この記事をまとめると
■チルトカウルは整備性と軽量化を追求して生まれた構造
■スーパーカーやレーシングカーを中心に多くの名車が採用
■量販車では珍しいがコルベットなどにも採用例がある
もともとは機能を優先して生まれた構造
どういうわけか、おもちゃレベルのミニカーといえども、前後にガバっとひらくチルトカウルにはワクワクさせられるもの。レーシングカーやスーパーカーの専売特許ではあるものの、なかには初代ダイハツ・コペンのように、身近なクルマでも改造パーツが用意されていたこともあるのです。ともあれ、モータースポーツにおける「整備性」と「軽量化」を追求した結果の機能美ともいえるチルトカウル、いくつかピックアップしてみましょう。
フロントがガバッと開く名車(前開き)
フロントセクションが丸ごと前方に傾くタイプ。エンジンや足まわりがむき出しになる姿は、スーパーカーのアイコンともいえるでしょう。
ランボルギーニ・ミウラ
世界を震撼させたミッドシップの元祖。じつはフロントだけでなく、リヤカウルも後方へガバッと開く美しい前後挟み撃ちスタイルが特徴です。のちにフェラーリ365/512も追いかけたことはいうまでもありません。
フェラーリF40
レーシングカーそのものの構造をもつ伝説のスペチアーレ。
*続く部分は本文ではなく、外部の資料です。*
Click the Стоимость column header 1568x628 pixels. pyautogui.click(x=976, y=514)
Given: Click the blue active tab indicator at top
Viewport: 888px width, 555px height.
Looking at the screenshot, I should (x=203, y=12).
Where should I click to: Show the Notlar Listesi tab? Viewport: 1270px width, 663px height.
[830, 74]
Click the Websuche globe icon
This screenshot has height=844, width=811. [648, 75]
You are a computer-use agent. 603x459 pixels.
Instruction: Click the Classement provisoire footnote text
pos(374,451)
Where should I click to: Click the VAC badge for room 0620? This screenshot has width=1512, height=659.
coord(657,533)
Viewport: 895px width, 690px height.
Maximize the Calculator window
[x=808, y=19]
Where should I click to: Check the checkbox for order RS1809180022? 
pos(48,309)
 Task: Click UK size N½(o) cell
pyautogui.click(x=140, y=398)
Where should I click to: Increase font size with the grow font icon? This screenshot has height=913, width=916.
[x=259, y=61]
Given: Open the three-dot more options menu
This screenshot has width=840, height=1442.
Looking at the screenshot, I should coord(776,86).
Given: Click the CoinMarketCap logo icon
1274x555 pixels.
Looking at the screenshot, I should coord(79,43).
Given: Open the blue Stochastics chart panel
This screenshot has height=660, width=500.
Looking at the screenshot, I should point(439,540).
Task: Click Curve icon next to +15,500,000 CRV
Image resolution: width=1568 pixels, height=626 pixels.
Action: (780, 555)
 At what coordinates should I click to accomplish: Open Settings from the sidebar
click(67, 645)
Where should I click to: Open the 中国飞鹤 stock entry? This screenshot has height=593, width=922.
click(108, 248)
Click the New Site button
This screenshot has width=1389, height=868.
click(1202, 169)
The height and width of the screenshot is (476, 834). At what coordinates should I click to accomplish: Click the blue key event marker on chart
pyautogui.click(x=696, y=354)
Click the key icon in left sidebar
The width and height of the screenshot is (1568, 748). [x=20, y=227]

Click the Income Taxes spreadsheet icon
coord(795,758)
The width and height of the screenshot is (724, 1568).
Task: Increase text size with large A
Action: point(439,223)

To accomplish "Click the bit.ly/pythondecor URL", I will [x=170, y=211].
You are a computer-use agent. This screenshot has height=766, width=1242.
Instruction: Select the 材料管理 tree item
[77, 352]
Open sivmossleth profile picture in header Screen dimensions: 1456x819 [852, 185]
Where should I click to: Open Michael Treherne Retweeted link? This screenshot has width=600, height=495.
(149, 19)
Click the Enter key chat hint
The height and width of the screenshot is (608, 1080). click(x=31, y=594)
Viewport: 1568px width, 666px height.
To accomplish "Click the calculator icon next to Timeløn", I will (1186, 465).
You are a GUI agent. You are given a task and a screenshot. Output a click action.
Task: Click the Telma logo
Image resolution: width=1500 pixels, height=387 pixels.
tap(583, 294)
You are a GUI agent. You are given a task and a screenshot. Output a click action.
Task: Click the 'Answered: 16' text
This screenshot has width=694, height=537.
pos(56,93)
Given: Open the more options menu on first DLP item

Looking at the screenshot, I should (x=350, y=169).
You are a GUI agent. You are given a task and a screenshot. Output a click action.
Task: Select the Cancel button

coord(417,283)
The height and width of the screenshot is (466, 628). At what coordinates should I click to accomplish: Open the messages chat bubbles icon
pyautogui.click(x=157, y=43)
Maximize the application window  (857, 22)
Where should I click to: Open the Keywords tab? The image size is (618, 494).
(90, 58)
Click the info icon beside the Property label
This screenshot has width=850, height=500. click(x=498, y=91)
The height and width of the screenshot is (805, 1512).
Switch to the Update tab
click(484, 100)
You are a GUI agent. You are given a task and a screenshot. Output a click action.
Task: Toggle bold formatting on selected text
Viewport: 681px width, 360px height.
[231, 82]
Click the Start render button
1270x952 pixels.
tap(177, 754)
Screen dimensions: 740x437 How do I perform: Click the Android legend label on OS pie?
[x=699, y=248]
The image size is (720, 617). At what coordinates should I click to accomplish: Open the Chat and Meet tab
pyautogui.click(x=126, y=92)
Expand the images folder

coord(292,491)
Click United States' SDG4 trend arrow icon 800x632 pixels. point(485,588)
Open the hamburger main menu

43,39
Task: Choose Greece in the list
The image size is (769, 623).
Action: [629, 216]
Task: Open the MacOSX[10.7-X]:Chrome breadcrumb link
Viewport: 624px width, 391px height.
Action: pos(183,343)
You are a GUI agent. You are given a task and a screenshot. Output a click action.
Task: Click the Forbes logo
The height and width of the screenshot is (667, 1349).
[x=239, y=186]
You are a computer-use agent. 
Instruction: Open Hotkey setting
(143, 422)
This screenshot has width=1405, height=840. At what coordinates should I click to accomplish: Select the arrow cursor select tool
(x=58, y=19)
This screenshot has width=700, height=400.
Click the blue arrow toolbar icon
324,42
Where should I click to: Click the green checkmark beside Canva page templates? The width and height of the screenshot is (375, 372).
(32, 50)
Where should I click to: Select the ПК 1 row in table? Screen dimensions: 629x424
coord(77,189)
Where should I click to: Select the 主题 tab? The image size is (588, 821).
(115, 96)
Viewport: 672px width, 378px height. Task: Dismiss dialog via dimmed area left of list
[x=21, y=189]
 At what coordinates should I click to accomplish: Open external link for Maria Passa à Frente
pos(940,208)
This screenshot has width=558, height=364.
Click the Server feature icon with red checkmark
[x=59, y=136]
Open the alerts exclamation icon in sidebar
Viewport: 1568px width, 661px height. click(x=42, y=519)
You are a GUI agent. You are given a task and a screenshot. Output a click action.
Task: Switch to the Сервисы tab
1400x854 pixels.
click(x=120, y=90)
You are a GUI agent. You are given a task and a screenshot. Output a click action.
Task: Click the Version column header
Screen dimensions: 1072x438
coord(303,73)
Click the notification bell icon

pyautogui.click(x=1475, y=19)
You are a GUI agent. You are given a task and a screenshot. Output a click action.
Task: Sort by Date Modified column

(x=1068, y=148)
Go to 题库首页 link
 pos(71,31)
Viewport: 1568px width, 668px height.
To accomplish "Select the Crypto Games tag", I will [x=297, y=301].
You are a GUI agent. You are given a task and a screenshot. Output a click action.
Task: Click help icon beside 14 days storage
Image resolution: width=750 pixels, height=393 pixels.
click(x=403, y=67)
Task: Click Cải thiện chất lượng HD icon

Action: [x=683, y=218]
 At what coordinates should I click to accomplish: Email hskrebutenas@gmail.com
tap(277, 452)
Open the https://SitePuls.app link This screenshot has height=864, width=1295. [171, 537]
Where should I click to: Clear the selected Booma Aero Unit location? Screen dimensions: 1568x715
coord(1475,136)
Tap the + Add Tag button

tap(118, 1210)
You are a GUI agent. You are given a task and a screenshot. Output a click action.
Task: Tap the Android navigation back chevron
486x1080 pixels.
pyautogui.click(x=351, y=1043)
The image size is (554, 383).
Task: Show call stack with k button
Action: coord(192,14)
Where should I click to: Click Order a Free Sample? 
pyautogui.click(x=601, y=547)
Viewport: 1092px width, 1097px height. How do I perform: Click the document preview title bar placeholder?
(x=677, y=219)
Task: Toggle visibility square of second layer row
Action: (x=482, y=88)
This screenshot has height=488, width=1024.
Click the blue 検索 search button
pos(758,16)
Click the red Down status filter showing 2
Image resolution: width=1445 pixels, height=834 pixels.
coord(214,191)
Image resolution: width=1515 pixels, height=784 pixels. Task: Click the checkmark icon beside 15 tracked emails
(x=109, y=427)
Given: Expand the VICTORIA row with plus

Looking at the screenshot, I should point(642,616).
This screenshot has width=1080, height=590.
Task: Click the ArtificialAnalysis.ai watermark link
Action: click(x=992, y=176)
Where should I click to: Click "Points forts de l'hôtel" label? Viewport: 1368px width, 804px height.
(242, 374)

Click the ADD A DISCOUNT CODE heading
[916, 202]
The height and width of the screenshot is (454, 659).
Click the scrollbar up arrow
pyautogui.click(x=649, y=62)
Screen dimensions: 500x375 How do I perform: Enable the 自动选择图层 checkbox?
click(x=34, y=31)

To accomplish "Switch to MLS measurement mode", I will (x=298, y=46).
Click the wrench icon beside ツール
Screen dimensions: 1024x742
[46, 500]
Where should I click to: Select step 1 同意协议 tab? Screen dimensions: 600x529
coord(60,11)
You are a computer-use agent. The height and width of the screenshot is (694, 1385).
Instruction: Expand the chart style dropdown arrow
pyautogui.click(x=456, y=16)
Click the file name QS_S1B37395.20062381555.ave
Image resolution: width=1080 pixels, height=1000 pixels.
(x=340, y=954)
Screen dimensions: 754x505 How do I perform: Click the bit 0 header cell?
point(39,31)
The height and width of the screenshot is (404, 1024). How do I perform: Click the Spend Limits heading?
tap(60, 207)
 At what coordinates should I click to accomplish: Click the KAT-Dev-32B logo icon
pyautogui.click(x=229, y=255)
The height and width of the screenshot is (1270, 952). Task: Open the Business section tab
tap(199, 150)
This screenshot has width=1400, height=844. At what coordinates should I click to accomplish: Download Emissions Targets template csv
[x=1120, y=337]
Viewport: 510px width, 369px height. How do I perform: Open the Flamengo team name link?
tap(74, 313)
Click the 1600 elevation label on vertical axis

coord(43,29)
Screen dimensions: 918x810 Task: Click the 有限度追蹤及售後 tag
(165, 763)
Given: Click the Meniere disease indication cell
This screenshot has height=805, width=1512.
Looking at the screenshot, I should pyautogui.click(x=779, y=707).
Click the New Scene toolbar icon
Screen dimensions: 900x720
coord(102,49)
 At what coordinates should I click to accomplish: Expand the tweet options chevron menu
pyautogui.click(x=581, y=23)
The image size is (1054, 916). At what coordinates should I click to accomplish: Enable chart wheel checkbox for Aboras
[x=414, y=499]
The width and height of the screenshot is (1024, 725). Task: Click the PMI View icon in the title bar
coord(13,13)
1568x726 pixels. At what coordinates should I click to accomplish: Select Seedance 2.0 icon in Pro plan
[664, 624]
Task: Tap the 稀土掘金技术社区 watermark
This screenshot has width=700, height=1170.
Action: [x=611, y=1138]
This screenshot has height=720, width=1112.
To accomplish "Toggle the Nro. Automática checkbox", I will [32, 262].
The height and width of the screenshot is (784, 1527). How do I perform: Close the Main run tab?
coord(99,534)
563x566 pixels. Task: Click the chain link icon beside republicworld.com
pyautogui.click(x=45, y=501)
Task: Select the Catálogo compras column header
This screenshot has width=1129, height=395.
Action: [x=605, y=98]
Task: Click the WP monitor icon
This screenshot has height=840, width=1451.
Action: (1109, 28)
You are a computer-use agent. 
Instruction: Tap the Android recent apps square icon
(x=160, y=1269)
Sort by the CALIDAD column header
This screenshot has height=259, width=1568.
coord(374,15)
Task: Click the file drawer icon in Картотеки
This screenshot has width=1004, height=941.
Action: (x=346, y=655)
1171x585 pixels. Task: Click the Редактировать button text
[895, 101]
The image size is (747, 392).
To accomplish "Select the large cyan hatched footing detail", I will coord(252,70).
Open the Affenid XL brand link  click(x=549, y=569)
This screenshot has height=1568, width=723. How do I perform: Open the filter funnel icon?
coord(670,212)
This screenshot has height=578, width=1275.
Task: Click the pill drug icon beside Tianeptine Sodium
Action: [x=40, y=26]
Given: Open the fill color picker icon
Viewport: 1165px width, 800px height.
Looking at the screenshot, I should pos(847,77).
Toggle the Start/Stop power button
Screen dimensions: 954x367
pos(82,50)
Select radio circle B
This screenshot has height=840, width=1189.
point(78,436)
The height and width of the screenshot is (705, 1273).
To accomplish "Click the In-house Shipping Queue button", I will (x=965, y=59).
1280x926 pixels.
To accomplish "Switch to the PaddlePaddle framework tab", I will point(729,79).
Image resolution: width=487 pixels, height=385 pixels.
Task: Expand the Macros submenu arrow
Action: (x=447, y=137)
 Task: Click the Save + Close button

軽量なカーボンケブラー製の巨大なフロントカウルとリヤカウルが、それぞれ豪快に跳ね上がります。リヤカウルの一部が透明なダクトになっていて、エンジンルームが覗けるのもカッコいい演出。
ダッジ・バイパー
巨大なV10エンジンを包み込むフロントフェンダー一体の「クラムシェル・フード」が前方に大きく傾く姿は迫力満点です。設計当初からGTレース参戦を目論んでいただけに、チルトカウルは当然の帰結でしょう。
リヤがガバッと開く名車(後開き)
ミッドシップやリヤエンジンのスポーツカーに多く、心臓部であるエンジンを完全に見せつけるメカニカルな開閉アクションが魅力です。
ランチア・ストラトス
ラリーに勝つためだけに生まれた「パーパスビルトカー」。整備性を極限まで高めるため、前後ともフェンダーごとカウルがガバッと開く構造を採用しています。ちなみに、バスケットハンドルと呼ばれるルーフトップのウイングは、空力にほとんど影響していないとか。
フォードGT40/フォードGT
ル・マン24時間レースの覇者。リヤの広大なセクションがフェンダーやリヤバンパーごと後ろに開き、剥き出しのV8エンジンが姿を現します。生まれも育ちもル・マンでの打倒フェラーリですから、チルトカウルのお手本となるのも当然かと。
市販乗用車での珍しいアプローチ
一般的な量産車では、コストや衝突時の安全基準(キャビンへの攻撃性など)から採用が難しい構造です。しかし、過去には強いこだわりでフェンダー巻き込み型の開閉を採用したクルマもありました。
シボレー・コルベット(C4型)
1984年登場の4代目。チルトカウルとまではいかないものの、フロントフェンダーの上半分までを丸ごと巻き込んだ巨大なボンネットが前方にガバッと開く、非常にユニークな「クラムシェル・フード」を採用していました。アメ車ではレアな存在といえるでしょう。
ダイハツ・コペン(初代)
軽オープンカーの傑作。カスタムパーツとして、アフターマーケット向けにフロントバンパーとフェンダーが一体化して前開きになる「フルチルトカウルキット」が開発され、ファンの間で熱狂的な人気を集めました。